Command for running RebaseSetup:
python3 RebaseSetup.py --email EMAIL
Where EMAIL is your email (for accessing REBASE's FTP site). This is a required parameter.
Again, this script only needs to be run once initially, and only when REBASE files are updated afterwards.
Once you have run RebaseSetup, you are ready to BLAST sequences against REBASE. You can provide input in a couple ways. First, you could provide a text file with NCBI genome accession numbers (i.e. GCF_001641215.1) listed one per line (see AccessionNumbers10.txt for an example file) using the parameter --input. The script will download the assembly FASTA files for you to a directory called 'sequences' and unzip them. Alternatively, you may manually place any already downloaded FASTA files into a 'sequences' directory yourself. You may use both manually downloaded sequences and accession numbers as well, if you so choose. In that case, the script will be sure not to download duplicates if they are already in the 'sequences' directory.
Command for running RebaseBlast:
python3 RebaseBlast.py --email EMAIL --input INPUT
Where EMAIL is your email (used for Entrez), and INPUT is the input file explained above. Your email is a required parameter.
Two output files will be produced: one FASTA formatted (RMBlastFasta.fasta) and one CSV formatted (RMBlastCSV.csv). The CSV file contains the top hits with BLAST information for all the genomes ran (based on bitscore), and is good for getting a general picture of the BLAST results. If you would like to know more about the RM systems matched to your input, their sequences and protein IDs are found in the FASTA file. Furthermore, full BLAST results for each genome ran are provided in the directory 'full_blast_results'. These outputs are helpful on their own, but we encourage you to use them for further analysis! An example of analysis you could do is provided, and is explained below.

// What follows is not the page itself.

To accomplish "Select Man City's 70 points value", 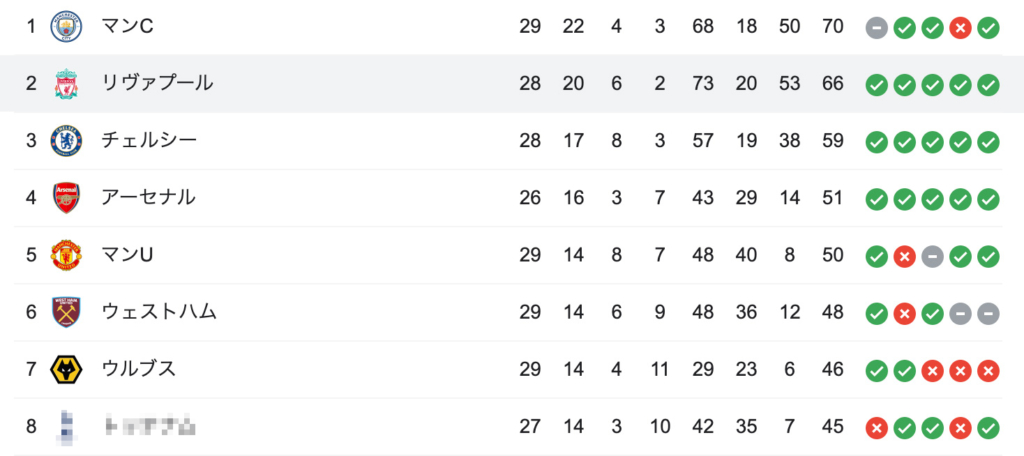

Test Data (10 accession numbers) is provided in AccessionNumbers10.txt. To run this, run these commands:
python3 RebaseSetup.py --email EMAIL
python3 RebaseBlast.py --email EMAIL --input AccessionNumbers10.txt
The output from this tool is great for performing additional analysis. For example, you may compare the presence of RM systems in your genomes to the presence of plasmids or phages. In this example, plasmid and phage presence was analyzed in the genomes from AccessionNumbers10.txt and AccessionNumbersAll.txt, with the results for those being found in plasmid_finder_results_putonti.tsv and phage_results_putonti.tsv. Two additional python scripts (ParsePlasmidGenomes and ParsePhageGenomes) were used to compare these results to the RM systems BLAST results, giving a picture of what bacteria with RM system types may also have plasmids and phages. It also goes further to try and answer the question: for each RM system type, which genera that contain them are more likely to have plasmids or phages? You may run these scripts with the test data to see this example.
To do this, use these two commands:
python3 ParsePlasmidGenomes.py
python3 ParsePhageGenomes.py
Output for these scripts will be found in plasmidCompareResults.csv and phageCompareResults.csv.